The company then capped its good business fortune by announcing a quota for female managers and leaders: "Maersk Drilling is pursuing a significant leap forward on gender diversity to increase female representation on all onshore leadership levels through a female leadership target of 30 per cent across leadership levels, 25 per cent for senior leaders, and 20 per cent for the Executive Leadership Team by end-year 2023." Since the Executive Leadership team currently consists of four white men, this is a pretty clear sign that a woman will be joining them shortly for herring in the executive lunchroom in Lyngby.
If the current crop on Linkedin is any guide to the company's completely non-discriminatory hiring practices, the new cadre of female managers under the quota will all be thin, white, graduate Danish women (search and see). How can you have an equal opportunities policy that treats every applicant on their merits, and then have a quota for one privileged group? But Scandinavian hypocrisy knows no bounds, as we saw at Orsted here.
And finally, the boldest promise ever made in a century of maritime history. Ocean Infinity has announced here it is building the largest ever, greenest and most expensive unmanned, autonomous offshore support vessel ever, at 78 metres long, and not just one, but eight of them!
The modest press release announcing the new building contract at Vard quoted Ocean Infinity's CEO Oliver Plunkett saying, "The impact and the scale of this robotic fleet will spark the biggest transformation the maritime industry has seen since sail gave way to steam."
No point in dreaming if you can't dream big. These are fascinating vessels and they could be a game-changer. Ocean Infinity says that, "the first 78-metre vessel is expected to launch in mid-2022." Presumably without the ammonia fuel cell mentioned, as none are yet commercially available and the first prototypes will only enter field tests in 2022.
However, many questions remain unanswered. For a start, the press release states that these eight DP2 Armada vessels might not actually be unmanned and navigated from the company's remote operations centres when they deliver. Instead, the company admits that they will "initially… utilise a skeleton crew onboard". Minimum safe manning, is that?
We have already covered the battle of subsea robots that the company is waging with Fugro (here).

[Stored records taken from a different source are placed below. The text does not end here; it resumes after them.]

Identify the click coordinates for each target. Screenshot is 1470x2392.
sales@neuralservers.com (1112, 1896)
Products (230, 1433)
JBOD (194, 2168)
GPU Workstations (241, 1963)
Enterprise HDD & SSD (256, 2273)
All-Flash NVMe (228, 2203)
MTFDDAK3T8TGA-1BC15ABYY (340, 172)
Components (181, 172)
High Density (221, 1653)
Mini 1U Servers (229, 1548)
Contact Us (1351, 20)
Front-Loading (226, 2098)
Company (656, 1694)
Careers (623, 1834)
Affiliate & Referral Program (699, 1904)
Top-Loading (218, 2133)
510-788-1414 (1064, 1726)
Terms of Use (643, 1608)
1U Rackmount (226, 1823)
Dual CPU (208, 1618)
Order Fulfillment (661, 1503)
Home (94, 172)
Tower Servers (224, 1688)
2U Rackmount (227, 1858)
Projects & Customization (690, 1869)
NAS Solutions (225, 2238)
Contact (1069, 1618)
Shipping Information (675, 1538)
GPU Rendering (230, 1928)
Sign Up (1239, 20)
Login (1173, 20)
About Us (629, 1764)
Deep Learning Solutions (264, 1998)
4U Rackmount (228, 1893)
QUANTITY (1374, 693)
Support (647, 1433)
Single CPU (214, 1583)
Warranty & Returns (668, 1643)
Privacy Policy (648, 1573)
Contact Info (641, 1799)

Unfortunately, since we wrote that piece in April, some of the promises Ocean Infinity made earlier in the year have not yet come to fruition.

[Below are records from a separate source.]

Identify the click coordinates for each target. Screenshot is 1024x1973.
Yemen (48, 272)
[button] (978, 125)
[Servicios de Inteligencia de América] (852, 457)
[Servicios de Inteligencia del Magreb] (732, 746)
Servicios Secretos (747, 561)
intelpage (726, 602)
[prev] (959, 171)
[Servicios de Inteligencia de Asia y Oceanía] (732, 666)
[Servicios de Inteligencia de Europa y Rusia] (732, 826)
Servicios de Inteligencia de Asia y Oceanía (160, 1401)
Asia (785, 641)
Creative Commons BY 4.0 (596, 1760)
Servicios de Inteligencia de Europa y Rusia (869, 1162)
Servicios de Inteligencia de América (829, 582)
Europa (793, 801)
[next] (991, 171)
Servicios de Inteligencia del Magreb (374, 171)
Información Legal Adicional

In February, managing director Dan Hook declared that the first wave of its Armada fleet of unmanned, remotely managed vessels would be "deployable by the end of 2020". The new press release pushes that date back to early 2021. Indeed, the diesel electric engine contract on the new ships was not even announced until September by Volvo Penta (here).

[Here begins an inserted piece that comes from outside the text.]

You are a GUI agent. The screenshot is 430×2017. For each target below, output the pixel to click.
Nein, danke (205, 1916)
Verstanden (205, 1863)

In February, Ocean Infinity said that its Armada fleet, "will initially add fifteen bespoke designed marine robots," but the new release now clarifies that actually it is building nine of its first wave unmanned 21-metre and 36-metre-long hydrographic research vessels.
The battle with Fugro continues, however. Ocean Infinity announced a partnership to search for offshore oil seeps with Shell, a task for which its Armada fleet will be ideally suited. However, Fugro scored some big wins too, announcing its unmanned remotely operated vessels were actually in operation and had won a major hydrographic contract in Australia to autonomously survey the approaches to Port Adelaide (here).
The Dutch survey giant also announced last week (here) that it had signed a deal with NYK in Japan to co-operate on providing geotechnical investigation services to the fast growing Japanese wind farm industry.
So, the early results suggest Ocean Infinity has the bigger dream and the highest ambition, whilst Fugro has the most tangible actual performance with real-life, unmanned survey units navigated by satellite. Game on!